Red Hat Bugzilla – Bug 280151
forcedeth driver causes kernel panic in nv_tx_done call
Last modified: 2014-06-29 18:59:13 EDT
Description of problem:
I'm trying out RHEL beta on my "home server" (router/proxy/mail/NAS), which was
basically desktop PC based on Asus K8N4-E Deluxe MB, based on NForce 4-4x. I'm
using internal gigabit ethernet interface (forcedeth driver) for high-speed
internal communications (server delivers nfs through it). The problem is, server
hangs under network load.
Version-Release number of selected component (if applicable):
I also tried kernel-2.6.18-36.el5.jwltest.41.x86_64 with same results
Steps to Reproduce:
1. Start experimenting with iperf. Eventually the bug will appear. So-called
"bidirectional" transfer tests together with MTU tweaking between tests seem to
trigger it fastest. Though, even if the router is left by itself, eventually
regular (http, mail, torrent) traffic can trigger this.

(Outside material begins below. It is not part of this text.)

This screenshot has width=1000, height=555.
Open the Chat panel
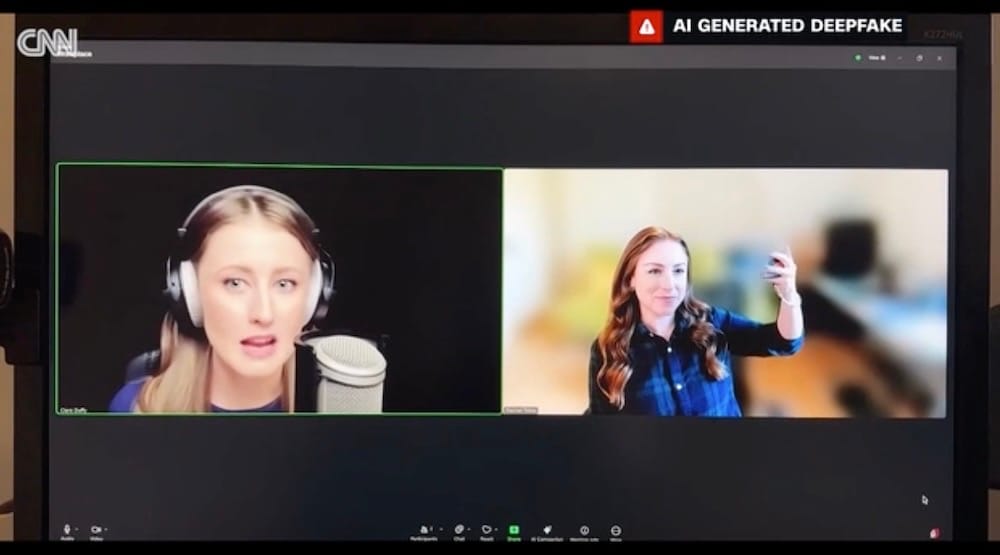coord(458,529)
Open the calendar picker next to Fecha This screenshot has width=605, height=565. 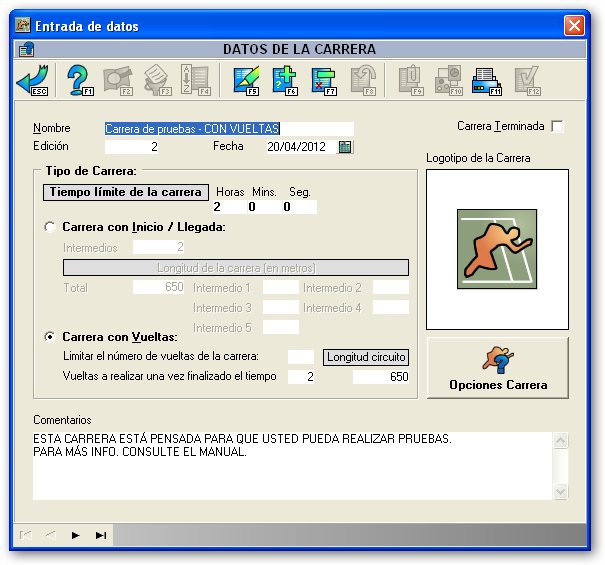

Kernel panic, system hangs. It is instant and and leaves no traces in
The system seems to have some problems with acpi - linux can't find any devices
on USB bus and SATA harddrives, though it detects USB controller and both SATA
controllers (from nvidia and silicon image) just fine.
Therefore, I'm using following kernel options: acpi=off nolapic. APIC is turned
off in BIOS, when it's turned on, but acpi=off parameter is passed, something
really messy happens. nolapic parameter doesn't really change anything, these
network problems happen whether it's used or not.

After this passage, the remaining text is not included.